KingFisher Duo digest program complete.
The automatic wash steps in GuHCl after each digestion steps differ from the original publication, in which GuHCl was manually added to the sample lane (row A) after digestion.15 The automatic GuHCl wash step ensures that all surfaces the sample is exposed to (sample well, SMART Digest resin, and KingFisher plastic comb) are exposed to GuHCl. The GuHCl concentration varied from 0 to 8 M in the current study. SMART Digestion buffer was used for dilution of the 8 M GuHCl commercial stock solution. After digestion, the GuHCl wash solutions (row G) were transferred to the samples (row A). Samples were either analyzed without acidification (pH 6.5) or acidified by adding 20% TFA to a final concentration of 1% (pH 0.5).13,15 In addition, acidification was performed by adding 20% formic acid, 20% TFA, or 20% DFA to a final concentration of 1% (pH 2.3), 0.1% (pH 5.6), or 0.1% (pH 5.3), respectively. The 96-deep-well plates were covered with a Rapid Slit Seal, mixed by vortexing (1400 rpm, 10 s) using a ThermoMixer and transferred to the Vanquish autosampler for LC-MS/MS analysis.
LC-MS/MS Analysis
Solvent A was 0.1% DFA in water. Solvent B was 95% acetonitrile with 5% water and 0.1% DFA. The LC method includes a gradient from 2 to 45% solvent B from 1 to 52 min and two wash steps, and this method was used throughout (see Figure S2 for details).15 Total run time was 70 min and column temperature was 25 °C. Flow rate was 0.4 mL/min, and 8 μg sample load was used throughout. All samples were analyzed using Thermo Scientific Hypersil C4 GOLD columns (2.1 mm × 150 mm, 1.9 μm particles).
LC-MS/MS was performed using data-dependent acquisition (DDA) on an Orbitrap Fusion. Basically, MS was performed in the Orbitrap detector and MS/MS (EThcD and HCD) in the ion trap detector, and precursors were excluded for 7 s (see Figure S3 for details). Flow was diverted from waste to MS at 1.2 min (was 3 min in the original manuscript) after injection, and back to waste after 69 min. The flow path was changed using the postcolumn switching valve of the Vanquish column compartment. Since the original publication, it was discovered that several hydrophilic, small peptides elute in the 1.3 to 3 min range, so time to waste was changed to 1.2 min in the current workflow.15 This generally ensures >99% sequence coverage in the updated workflow, compared to >96% in the original workflow (data not shown).
Data Processing
All LC-MS/MS was processed in Byosphere Enterprise using the Byosphere Client Version 5.0. Since no alkylation step is required in the SMART Digest workflow, cysteine residues are searched as reduced forms.
Results and Discussion
This section is divided into two parts covering (1) the impact of post-digestion acidification and (2) the impact of post-digestion addition of GuHCl, respectively.

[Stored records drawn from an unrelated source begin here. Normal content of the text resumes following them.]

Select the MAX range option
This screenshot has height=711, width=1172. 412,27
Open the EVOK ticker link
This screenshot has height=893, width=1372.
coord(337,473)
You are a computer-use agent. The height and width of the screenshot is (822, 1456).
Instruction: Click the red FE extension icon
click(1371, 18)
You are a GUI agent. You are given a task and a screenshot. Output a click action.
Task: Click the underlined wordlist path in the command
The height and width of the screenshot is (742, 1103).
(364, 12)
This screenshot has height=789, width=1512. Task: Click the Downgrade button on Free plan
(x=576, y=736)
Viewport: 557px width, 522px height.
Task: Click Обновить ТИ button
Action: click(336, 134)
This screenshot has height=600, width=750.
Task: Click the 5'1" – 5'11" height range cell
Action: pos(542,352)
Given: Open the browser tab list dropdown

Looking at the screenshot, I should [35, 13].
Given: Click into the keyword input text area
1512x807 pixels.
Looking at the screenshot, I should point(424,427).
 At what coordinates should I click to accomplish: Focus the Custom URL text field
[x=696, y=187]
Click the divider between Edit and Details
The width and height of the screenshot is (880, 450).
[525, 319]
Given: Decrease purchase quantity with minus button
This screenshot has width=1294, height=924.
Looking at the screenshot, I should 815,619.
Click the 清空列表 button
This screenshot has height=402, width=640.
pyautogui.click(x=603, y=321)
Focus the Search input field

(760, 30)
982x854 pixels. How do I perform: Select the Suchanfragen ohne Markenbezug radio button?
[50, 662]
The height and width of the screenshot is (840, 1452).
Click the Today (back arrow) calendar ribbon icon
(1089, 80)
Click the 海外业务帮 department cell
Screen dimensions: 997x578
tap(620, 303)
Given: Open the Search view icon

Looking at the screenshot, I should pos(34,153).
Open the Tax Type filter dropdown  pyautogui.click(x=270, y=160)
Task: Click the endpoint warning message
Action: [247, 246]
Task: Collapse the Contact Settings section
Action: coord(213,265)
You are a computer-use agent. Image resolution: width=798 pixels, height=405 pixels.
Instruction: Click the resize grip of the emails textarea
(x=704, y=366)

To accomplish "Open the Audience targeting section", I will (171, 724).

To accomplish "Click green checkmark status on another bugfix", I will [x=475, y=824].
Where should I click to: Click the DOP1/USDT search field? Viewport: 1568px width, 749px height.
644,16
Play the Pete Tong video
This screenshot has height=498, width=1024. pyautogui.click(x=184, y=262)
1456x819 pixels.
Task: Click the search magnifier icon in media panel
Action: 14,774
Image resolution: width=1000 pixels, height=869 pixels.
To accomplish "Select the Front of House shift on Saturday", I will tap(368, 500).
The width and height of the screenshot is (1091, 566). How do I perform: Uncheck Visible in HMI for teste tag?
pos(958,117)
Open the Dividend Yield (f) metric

Critical Look at Post-Digestion Acidification
Between 0.1 and 2% TFA is routinely used for acidification after digestion in MAM workflows.13,15,18,19 Avoidance of high pH-catalyzed deamidation is a focus area the MAM community often use to support the use of a postdigest acidification step. However, deamidation may also take place at low pH, a topic much less covered in the MAM literature.20,22 We investigated the in-use sample stability (up to 40 h in autosampler at 5 °C) after acidification with 1% TFA as described previously, as well as acidification with 1% formic acid or no acidification (pH 6.5). Figure 1 clearly illustrates that acid-catalyzed deamidation takes place in an autosampler after acidification with 1% TFA. Indeed, many of the identified deamidation sites in TFA-acidified samples are missing or very low level in the nonacidified or formic-acid-acidified samples.
Figure 1.
Deamidation levels observed for an internal Symphogen mAb after 1 year at 25 °C. Sample were either acidified with 1% TFA (pH 0.5), 1% formic acid (pH 2.3), or not acidified (pH 6.5). Samples were analyzed repeatedly for up to 40 h after digestion (stored at 5 °C in autosampler).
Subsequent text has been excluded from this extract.